"It's cultural and ceremonial, its practised in kenya too by the Kikuyus"
July 14, 2014
The eight-year-old South African boy who married a 61-year-old woman on Valentine's Day last year in a bid to placate his ancestors repeated the ceremony in the bride's home town at the weekend. Khanyi Ndabeni reported the story for the Sunday Times.
Sanele Masilela is now nine and his wife, Helen Shabangu, is 62 years old. Yesterday’s wedding was held to introduce the groom to the bride’s family in Bushbuckridge, Mpumalanga. According to an agreement between the two families, much of last year’s formal wedding needed to be repeated before the couple changed into traditional gear for the second part of the ceremony.

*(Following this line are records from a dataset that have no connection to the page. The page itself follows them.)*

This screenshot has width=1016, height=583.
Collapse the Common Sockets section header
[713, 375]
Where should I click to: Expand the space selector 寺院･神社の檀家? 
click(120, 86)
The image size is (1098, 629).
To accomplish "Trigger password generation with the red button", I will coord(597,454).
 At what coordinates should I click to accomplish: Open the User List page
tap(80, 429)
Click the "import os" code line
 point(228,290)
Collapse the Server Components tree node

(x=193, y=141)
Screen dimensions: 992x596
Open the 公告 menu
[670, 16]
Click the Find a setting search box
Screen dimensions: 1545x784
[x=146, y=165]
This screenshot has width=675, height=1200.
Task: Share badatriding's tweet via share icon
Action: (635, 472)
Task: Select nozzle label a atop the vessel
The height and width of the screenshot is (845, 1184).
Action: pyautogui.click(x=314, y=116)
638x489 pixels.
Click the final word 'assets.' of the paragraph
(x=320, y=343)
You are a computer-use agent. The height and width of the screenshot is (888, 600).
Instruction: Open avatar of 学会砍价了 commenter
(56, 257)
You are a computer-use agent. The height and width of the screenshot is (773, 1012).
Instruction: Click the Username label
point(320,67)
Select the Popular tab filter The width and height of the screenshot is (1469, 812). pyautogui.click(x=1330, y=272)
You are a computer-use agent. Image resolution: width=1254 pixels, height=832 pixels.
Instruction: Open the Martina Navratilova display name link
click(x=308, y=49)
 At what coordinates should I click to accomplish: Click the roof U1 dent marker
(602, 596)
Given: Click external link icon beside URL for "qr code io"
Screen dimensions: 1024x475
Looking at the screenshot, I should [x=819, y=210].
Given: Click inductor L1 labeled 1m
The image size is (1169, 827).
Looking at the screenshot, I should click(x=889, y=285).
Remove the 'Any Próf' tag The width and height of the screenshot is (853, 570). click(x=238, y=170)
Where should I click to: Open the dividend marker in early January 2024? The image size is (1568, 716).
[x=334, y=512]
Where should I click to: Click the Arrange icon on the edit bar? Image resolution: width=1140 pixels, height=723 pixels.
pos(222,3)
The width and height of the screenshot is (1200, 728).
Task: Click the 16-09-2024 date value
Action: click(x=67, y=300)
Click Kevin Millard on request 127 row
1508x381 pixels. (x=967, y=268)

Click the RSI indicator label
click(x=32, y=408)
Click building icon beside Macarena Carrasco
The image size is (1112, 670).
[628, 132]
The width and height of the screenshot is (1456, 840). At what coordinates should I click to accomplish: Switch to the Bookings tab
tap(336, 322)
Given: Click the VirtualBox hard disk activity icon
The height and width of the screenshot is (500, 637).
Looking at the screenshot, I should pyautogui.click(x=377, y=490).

The traditional marriage took place in Mkhuhlu township, where Shabangu has a home. Last year, their white wedding was held in Mamelodi, Pretoria, where they live separately. Last year’s Valentine’s Day wedding had all the elements of a real one: R7000 lobolo was paid for Shabangu, who wore a white wedding gown, and they kissed before exchanging rings and vows. The ceremony, it was said at the time, was not binding but merely a ritual to appease the ancestors.
Since that white wedding, the couple have returned to their normal lives – Sanele being just a schoolboy and his spouse a working woman who lives separately from him with her real husband and her children. The husband was also at this latest ceremony and helped set up a tent and gazebos.
Although many have not understood the intentions behind the ceremony, Sanele’s mother has taken time to explain the ritual as just symbolic and a way to appease their ancestors. The boy’s grandfather apparently “visited” him in dreams, asking for a wedding as he himself had not got married when he was alive. “I did whatever I could to protect him from the ancestors. If we didn’t do this, he would have been sick or gone crazy,” his mother said.